[[ Records supplied open ]]

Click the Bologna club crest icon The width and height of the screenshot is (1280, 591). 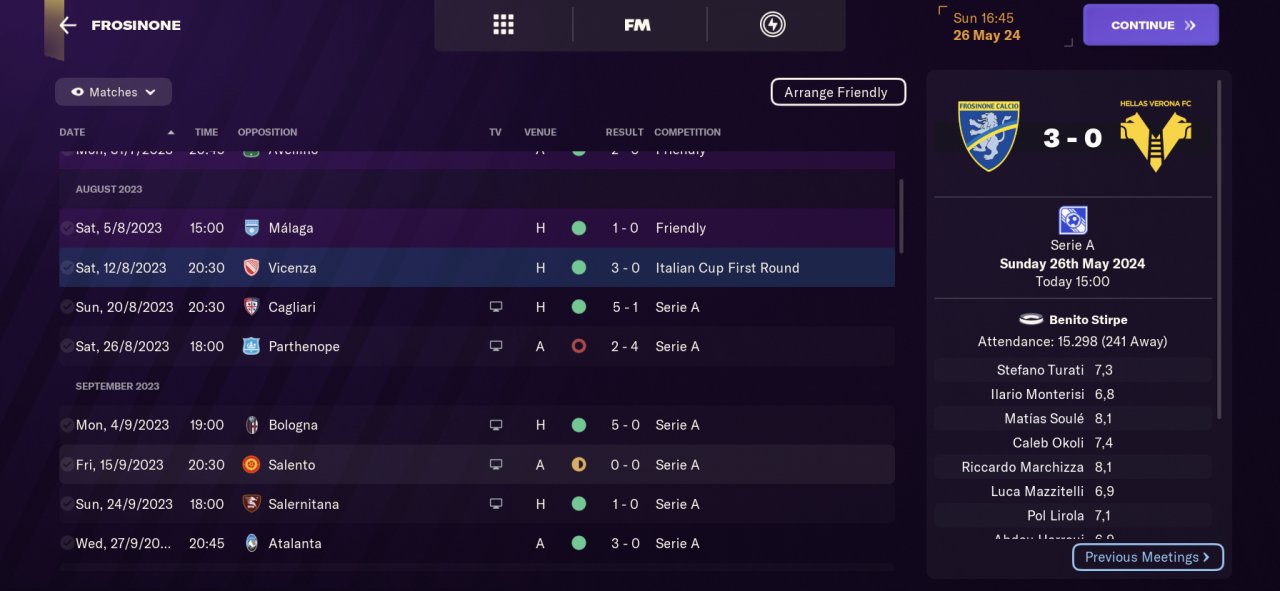[252, 425]
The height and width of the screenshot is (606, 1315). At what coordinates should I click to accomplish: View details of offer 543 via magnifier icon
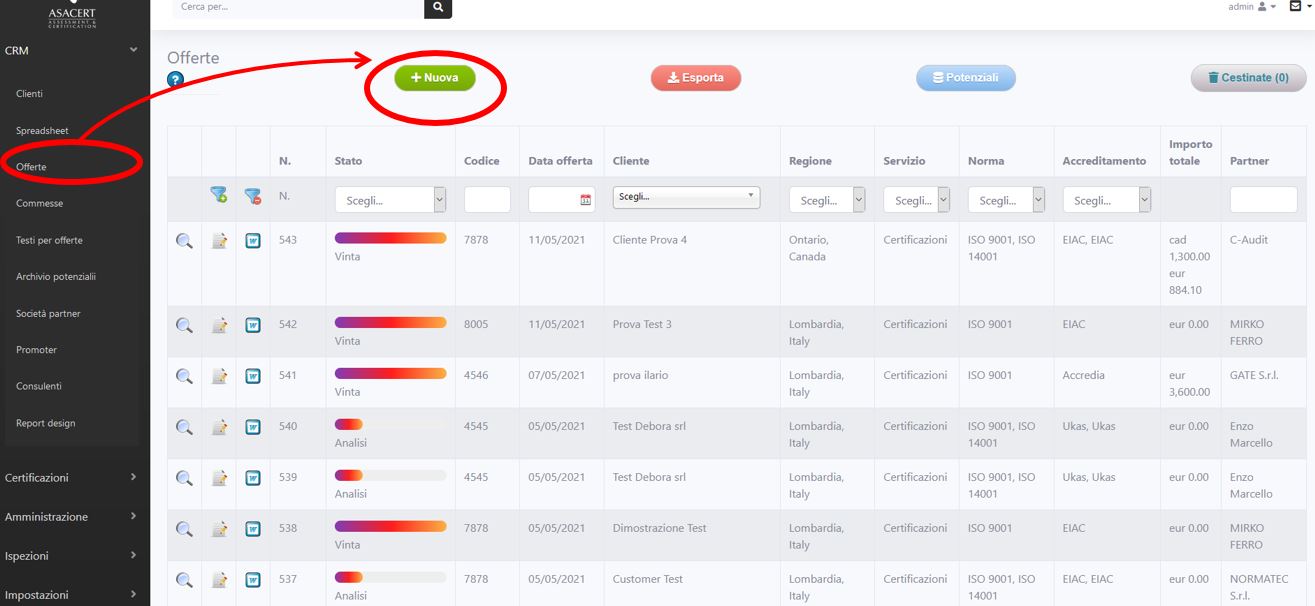pyautogui.click(x=184, y=241)
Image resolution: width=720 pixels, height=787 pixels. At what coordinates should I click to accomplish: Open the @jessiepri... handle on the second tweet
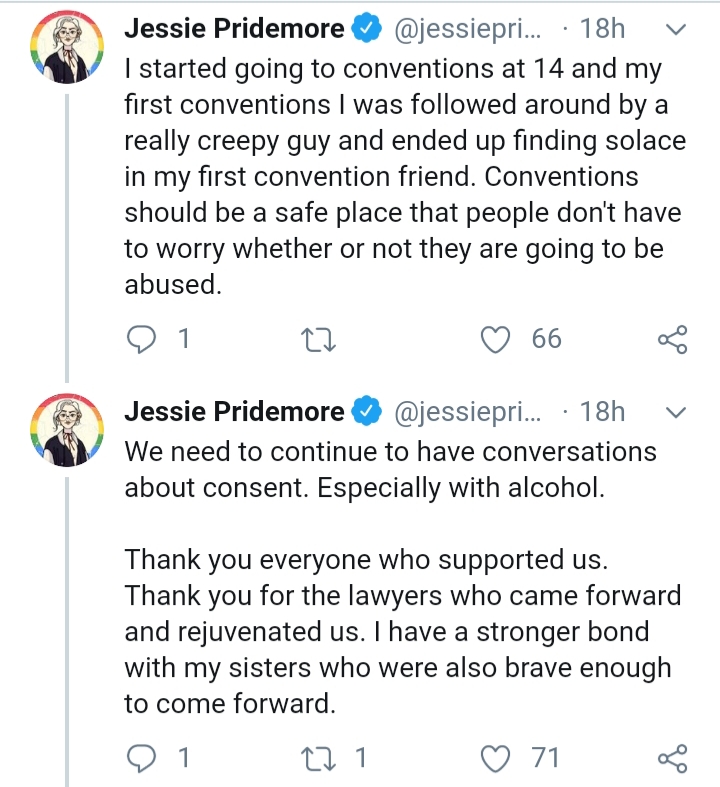(468, 413)
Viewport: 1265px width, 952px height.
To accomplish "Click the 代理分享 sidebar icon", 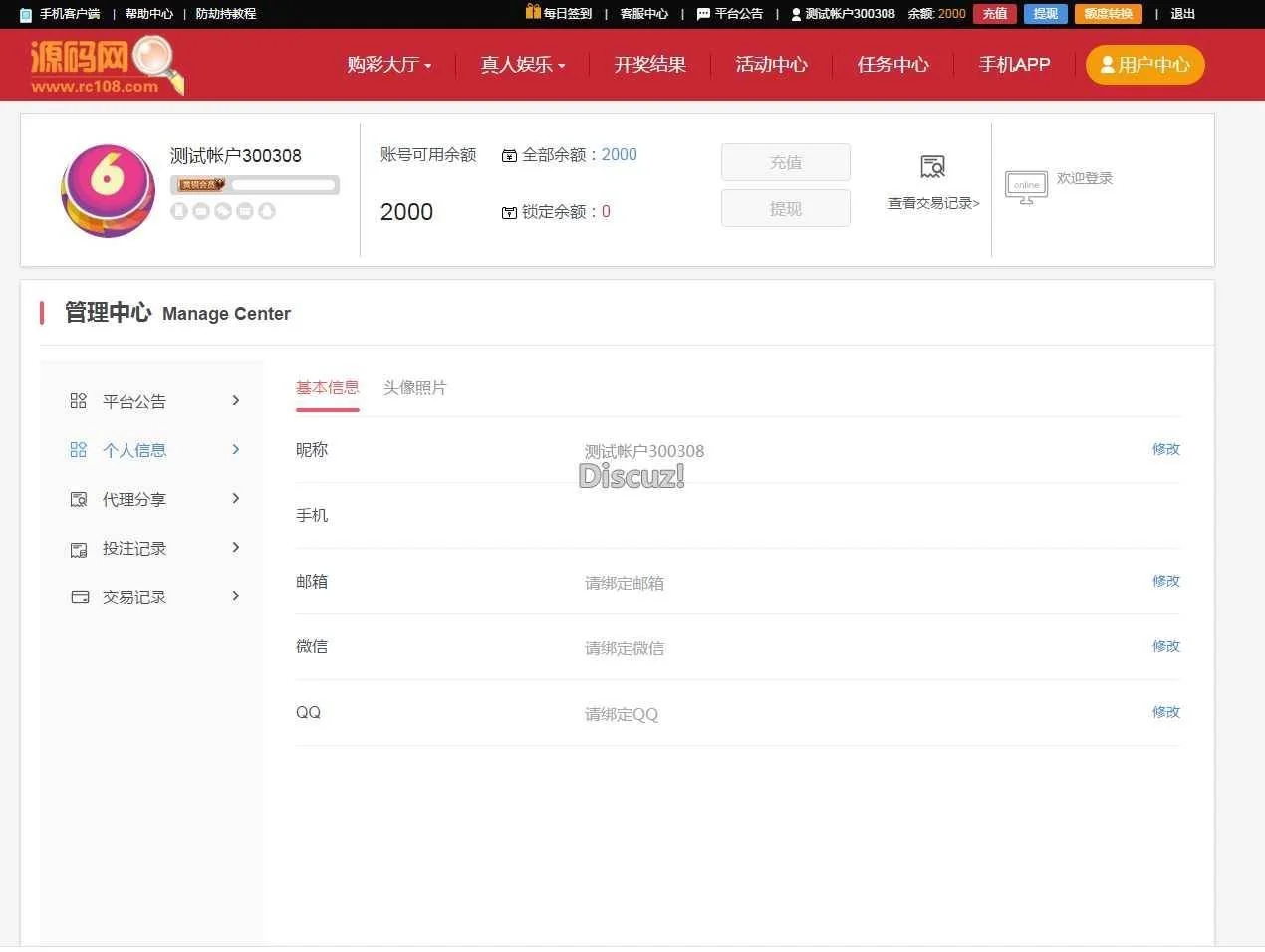I will (79, 499).
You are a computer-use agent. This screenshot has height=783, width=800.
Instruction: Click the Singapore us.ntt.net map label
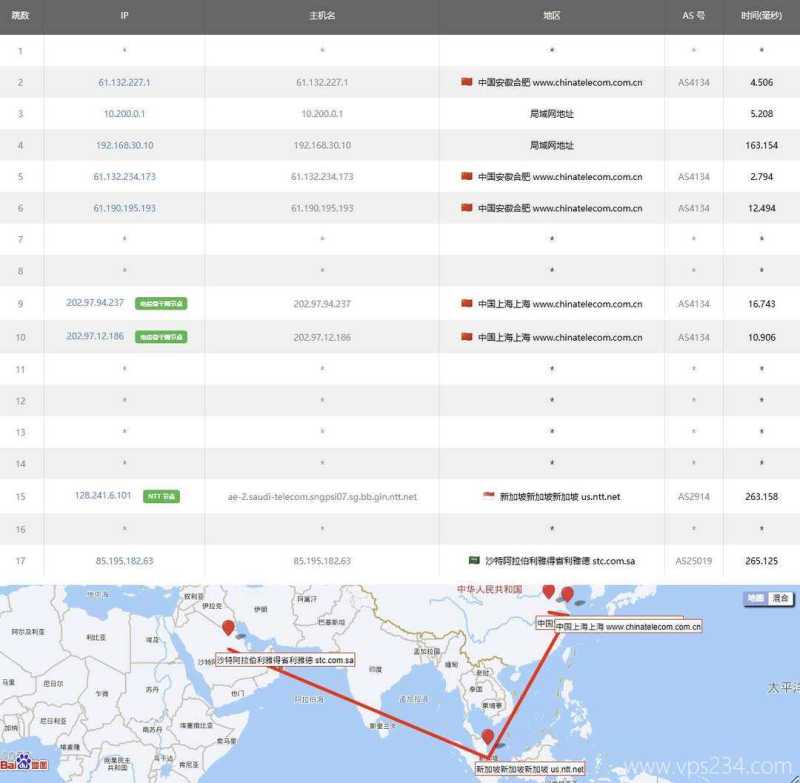[529, 770]
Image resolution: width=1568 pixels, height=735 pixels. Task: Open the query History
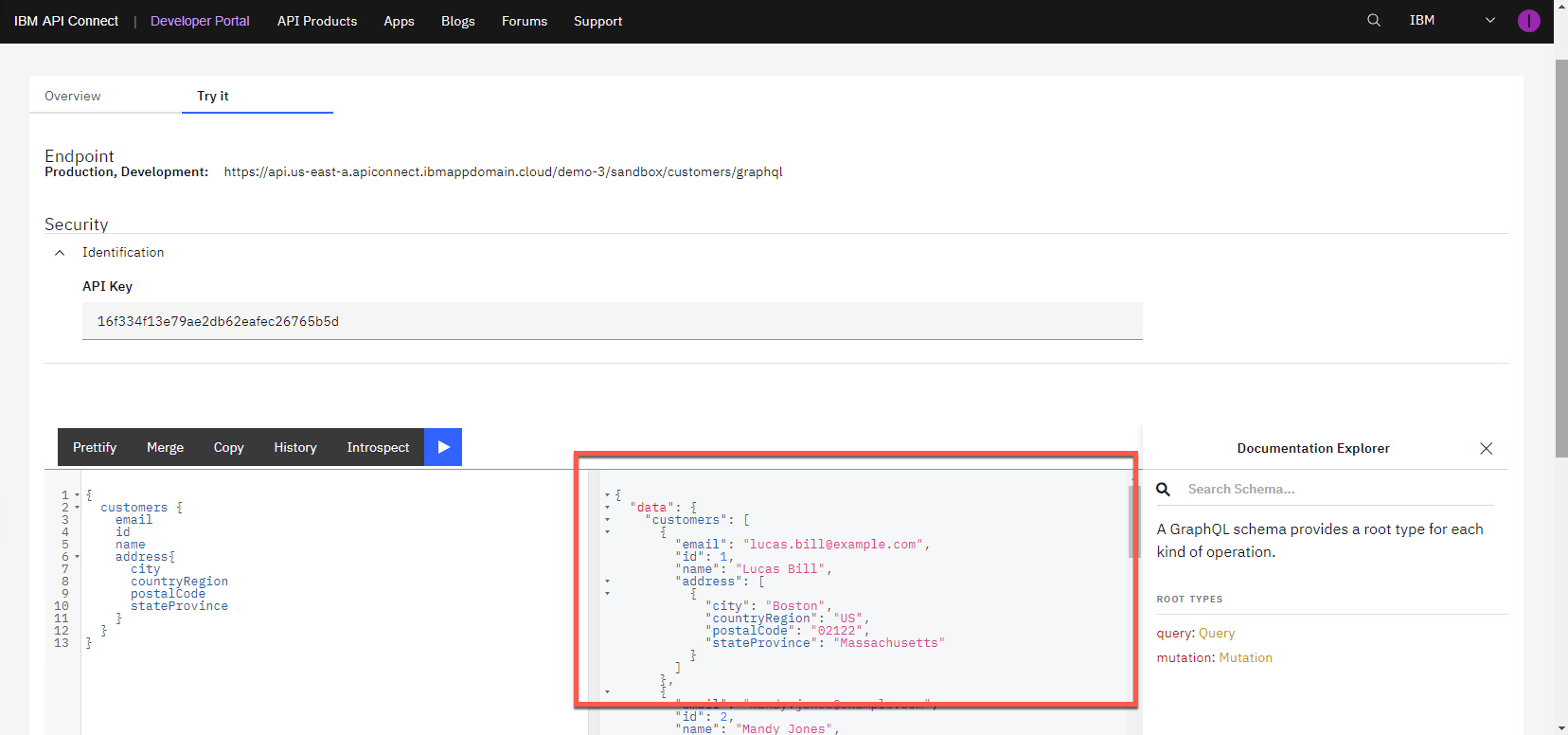[294, 448]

[[ Records supplied closed ]]

**Exercise description:**
Retype the lines exactly. Begin at the one that holds "You are a computer-use", stop at the last line of the entries above, and drop the pictures.

**Result of this exercise:**
You are a computer-use agent. This screenshot has height=783, width=800.
Instruction: Click the Singapore us.ntt.net map label
[529, 770]
Image resolution: width=1568 pixels, height=735 pixels. Task: Open the query History
[294, 448]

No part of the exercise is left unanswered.